You don't need to add anything else: no chocolate, no toppings,
nor maple syrup. Everything is in the "fill" itself.
Wonderful, bright taste of apricot with a creamy lemon hint ...
And everything crunches!


Peace and goodness!
Enjoy your meal!

Time for preparing: PT01H00M 1 h.

Estimated Serving Cost: RUB 150

In winter, such pies are a real find! They are prepared very simply and quickly, from products that are always at hand. My puff pastry, like many housewives, always lies in the freezer, and canned apricots are in almost every family in the form of preservation. Last year we had no season, so I bought ready-made apricots in syrup.
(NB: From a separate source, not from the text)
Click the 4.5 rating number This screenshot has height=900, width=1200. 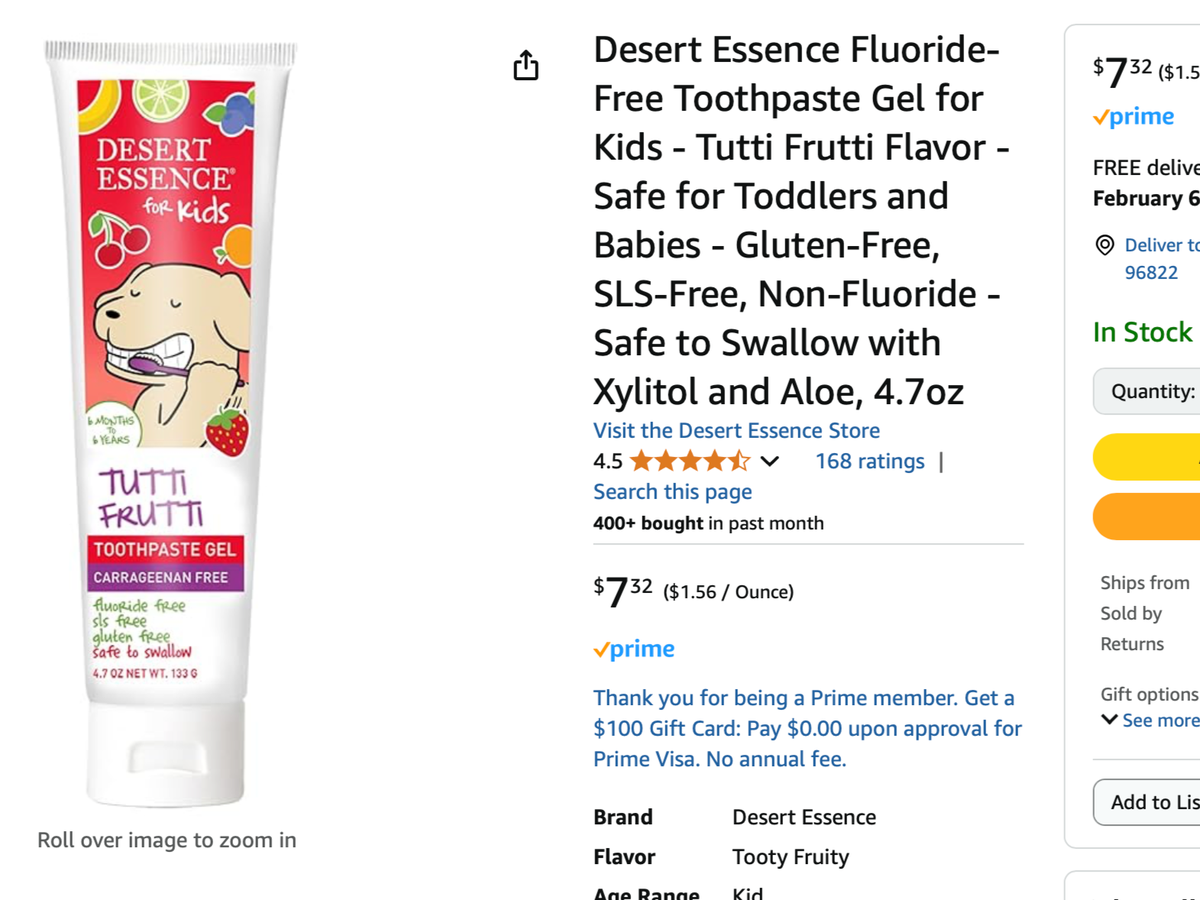(608, 461)
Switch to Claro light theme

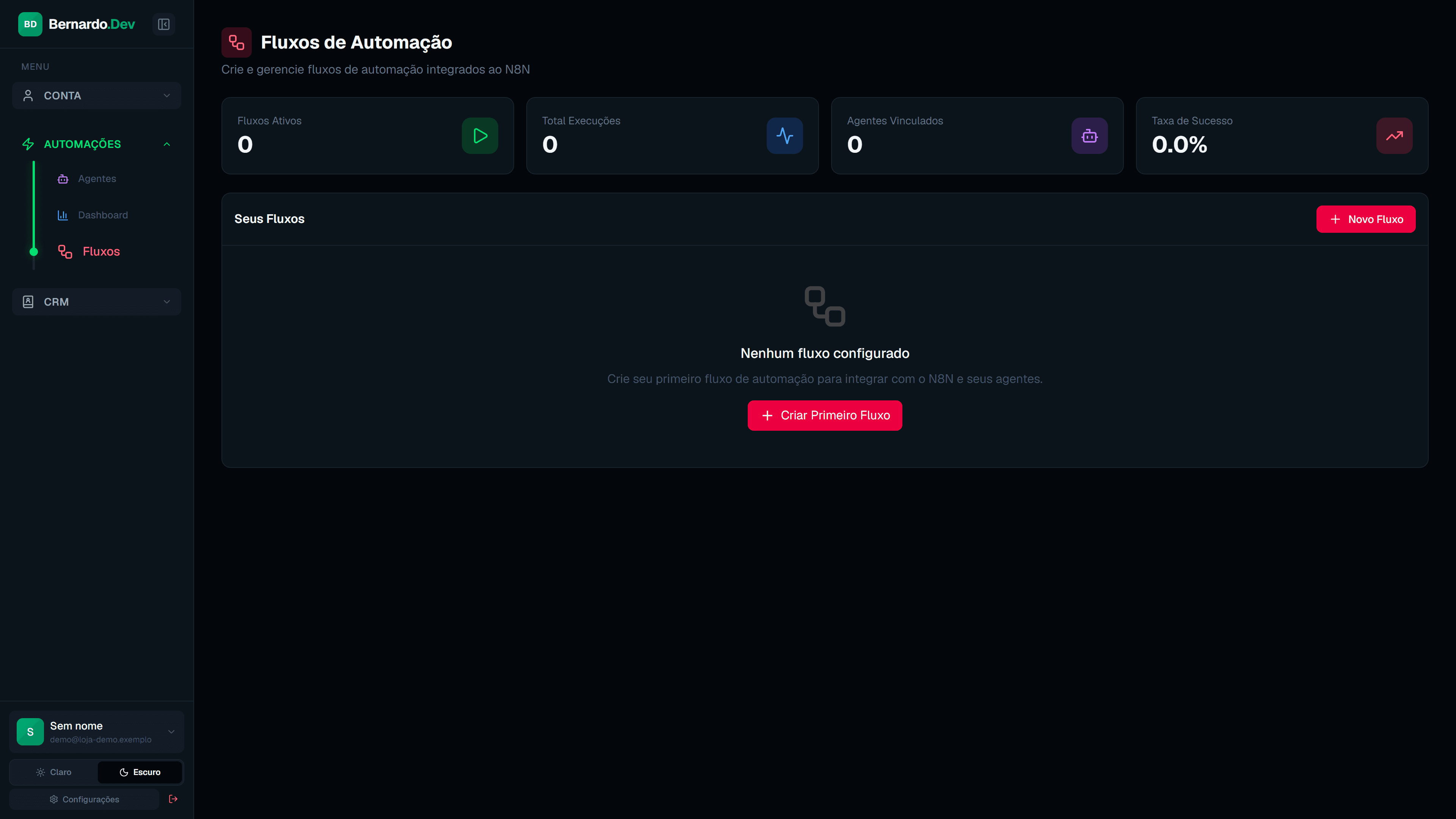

To make apricot puff pastry pie, prepare the products according to the list. Defrost the dough first, open the jar with apricots, drain the syrup, dry them a little.

Sprinkle flour on the baking paper, roll out the dough, put it along with the paper on a baking sheet.

Cut the apricots into thin slices and place on the dough.

Chop a handful of nuts with a sharp knife, sprinkle with apricots. For more flavor and aroma, the nuts can be lightly fried in a dry skillet.

Fold the edges of the dough, pinch them. If juice is released from the apricots during baking, it will remain inside the cake, and will not spread over the baking sheet. Bake the apricot puff pastry pie in a preheated oven at 190 degrees under the top grill for 20 minutes. If desired, brush the edges of the dough with a beaten egg.

Cool the finished pie, sprinkle with powdered sugar (I have it with cinnamon) and serve with milk, coffee or your favorite tea.